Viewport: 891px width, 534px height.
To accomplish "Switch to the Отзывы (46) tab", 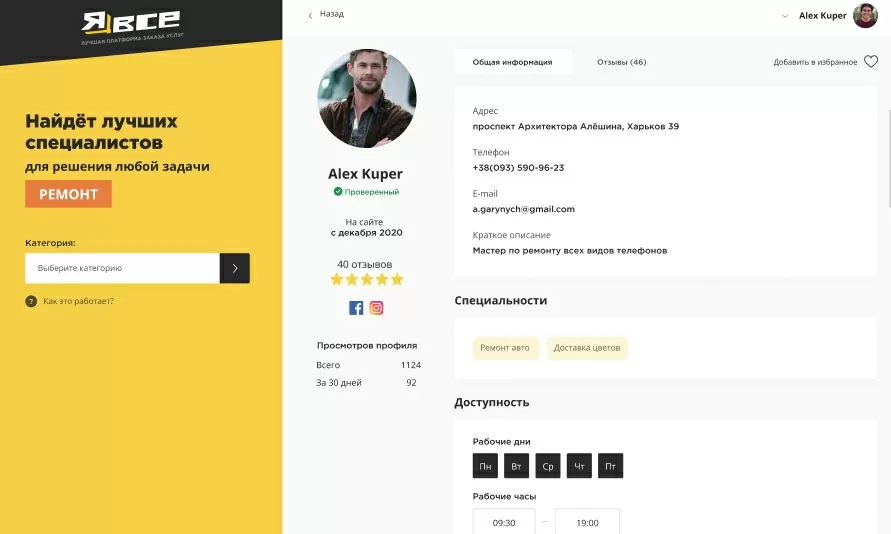I will click(x=621, y=62).
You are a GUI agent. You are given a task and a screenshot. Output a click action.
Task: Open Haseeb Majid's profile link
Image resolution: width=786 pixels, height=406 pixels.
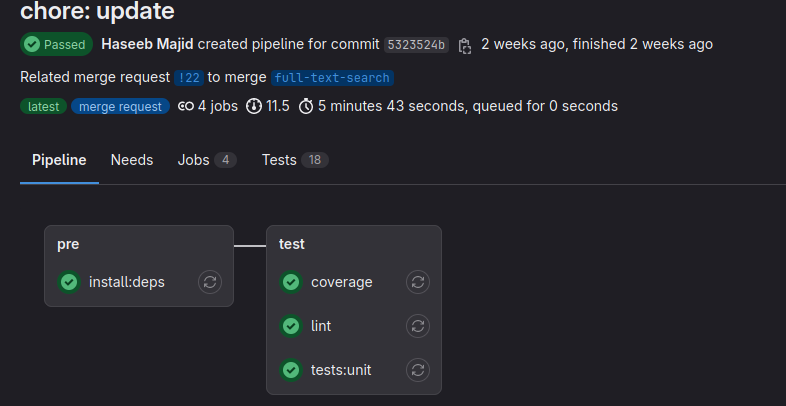147,44
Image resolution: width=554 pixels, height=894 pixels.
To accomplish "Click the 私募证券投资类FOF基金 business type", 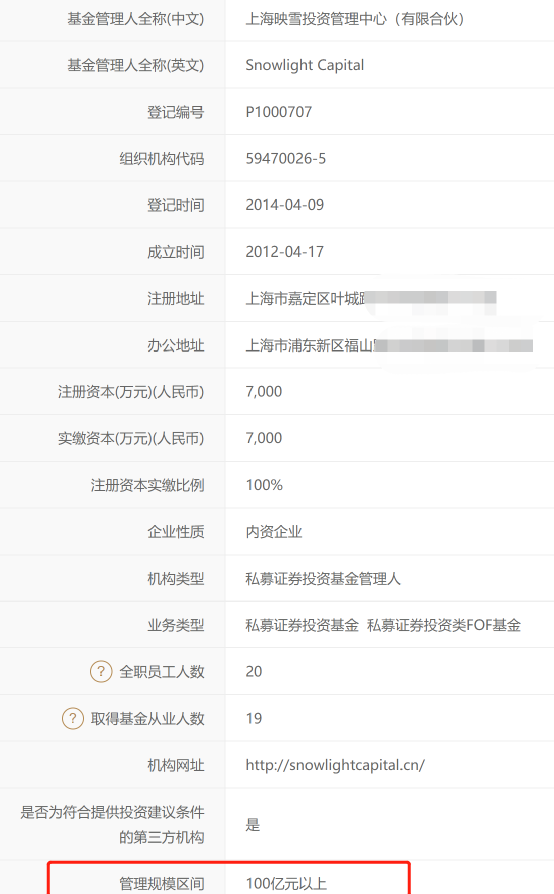I will [443, 625].
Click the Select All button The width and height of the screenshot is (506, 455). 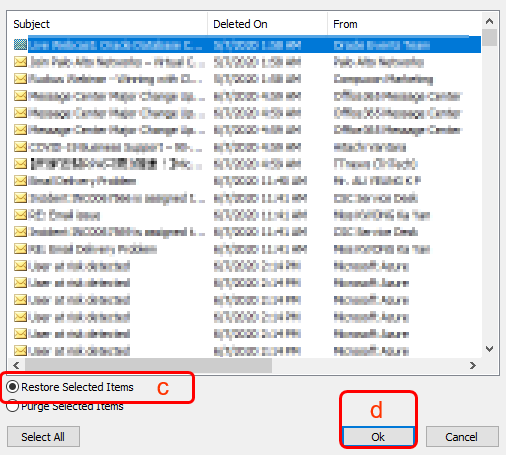click(x=43, y=437)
════
* Set exercise
Please count the lines in the records that contain the word "resolution". Reply with the number alone.

* Output below
2